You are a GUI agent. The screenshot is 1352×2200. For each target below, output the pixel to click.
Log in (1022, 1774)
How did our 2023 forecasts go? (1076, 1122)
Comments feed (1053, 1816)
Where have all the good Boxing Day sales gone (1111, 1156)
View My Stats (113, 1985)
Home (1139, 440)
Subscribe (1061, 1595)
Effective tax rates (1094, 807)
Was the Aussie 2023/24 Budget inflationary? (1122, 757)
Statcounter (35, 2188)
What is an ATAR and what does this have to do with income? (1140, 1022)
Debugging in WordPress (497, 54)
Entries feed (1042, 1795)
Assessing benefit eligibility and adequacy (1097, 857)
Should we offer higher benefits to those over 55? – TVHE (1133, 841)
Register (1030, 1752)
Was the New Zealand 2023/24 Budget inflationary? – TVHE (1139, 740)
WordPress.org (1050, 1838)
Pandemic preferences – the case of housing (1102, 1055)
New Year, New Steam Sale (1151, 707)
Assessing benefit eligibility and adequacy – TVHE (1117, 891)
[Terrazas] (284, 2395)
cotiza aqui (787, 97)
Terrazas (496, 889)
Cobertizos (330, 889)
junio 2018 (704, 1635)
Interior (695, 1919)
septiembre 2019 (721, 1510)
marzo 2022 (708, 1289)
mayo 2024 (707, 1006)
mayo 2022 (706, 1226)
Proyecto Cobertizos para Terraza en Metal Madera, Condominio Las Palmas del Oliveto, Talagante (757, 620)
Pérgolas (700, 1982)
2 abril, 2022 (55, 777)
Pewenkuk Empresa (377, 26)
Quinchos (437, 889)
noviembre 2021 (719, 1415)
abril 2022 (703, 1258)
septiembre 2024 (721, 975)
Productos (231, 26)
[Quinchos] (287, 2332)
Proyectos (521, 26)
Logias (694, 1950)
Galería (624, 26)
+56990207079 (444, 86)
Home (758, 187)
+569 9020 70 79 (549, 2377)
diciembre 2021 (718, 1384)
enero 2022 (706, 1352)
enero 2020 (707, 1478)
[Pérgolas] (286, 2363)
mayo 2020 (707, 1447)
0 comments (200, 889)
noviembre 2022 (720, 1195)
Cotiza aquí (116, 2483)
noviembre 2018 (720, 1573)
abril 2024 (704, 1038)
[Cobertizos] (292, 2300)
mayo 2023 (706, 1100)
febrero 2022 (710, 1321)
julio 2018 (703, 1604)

━━━━━━━━━━━━━━━━━━━━

> What this task involves
Copy out all the records above with "Budget" replaced by "Fiscal Plan" wherever it occurs, keeping everything else the same.

> Solution for this task
You are a GUI agent. The screenshot is 1352×2200. For each target below, output the pixel to click.
Log in (1022, 1774)
How did our 2023 forecasts go? (1076, 1122)
Comments feed (1053, 1816)
Where have all the good Boxing Day sales gone (1111, 1156)
View My Stats (113, 1985)
Home (1139, 440)
Subscribe (1061, 1595)
Effective tax rates (1094, 807)
Was the Aussie 2023/24 Fiscal Plan inflationary? (1122, 757)
Statcounter (35, 2188)
What is an ATAR and what does this have to do with income? (1140, 1022)
Debugging in WordPress (497, 54)
Entries feed (1042, 1795)
Assessing benefit eligibility and adequacy (1097, 857)
Should we offer higher benefits to those over 55? – TVHE (1133, 841)
Register (1030, 1752)
Was the New Zealand 2023/24 Fiscal Plan inflationary? – TVHE (1139, 740)
WordPress.org (1050, 1838)
Pandemic preferences – the case of housing (1102, 1055)
New Year, New Steam Sale (1151, 707)
Assessing benefit eligibility and adequacy – TVHE (1117, 891)
[Terrazas] (284, 2395)
cotiza aqui (787, 97)
Terrazas (496, 889)
Cobertizos (330, 889)
junio 2018 (704, 1635)
Interior (695, 1919)
septiembre 2019 (721, 1510)
marzo 2022 (708, 1289)
mayo 2024 (707, 1006)
mayo 2022 (706, 1226)
Proyecto Cobertizos para Terraza en Metal Madera, Condominio Las Palmas del Oliveto, Talagante (757, 620)
Pérgolas (700, 1982)
2 abril, 2022 (55, 777)
Pewenkuk Empresa (377, 26)
Quinchos (437, 889)
noviembre 2021 (719, 1415)
abril 2022 (703, 1258)
septiembre 2024 (721, 975)
Productos (231, 26)
[Quinchos] (287, 2332)
Proyectos (521, 26)
Logias (694, 1950)
Galería (624, 26)
+56990207079 (444, 86)
Home (758, 187)
+569 9020 70 79 (549, 2377)
diciembre 2021 (718, 1384)
enero 2022 (706, 1352)
enero 2020 (707, 1478)
[Pérgolas] (286, 2363)
mayo 2020 (707, 1447)
0 comments (200, 889)
noviembre 2022 (720, 1195)
Cotiza aquí (116, 2483)
noviembre 2018 (720, 1573)
abril 2024 (704, 1038)
[Cobertizos] (292, 2300)
mayo 2023 (706, 1100)
febrero 2022 (710, 1321)
julio 2018 (703, 1604)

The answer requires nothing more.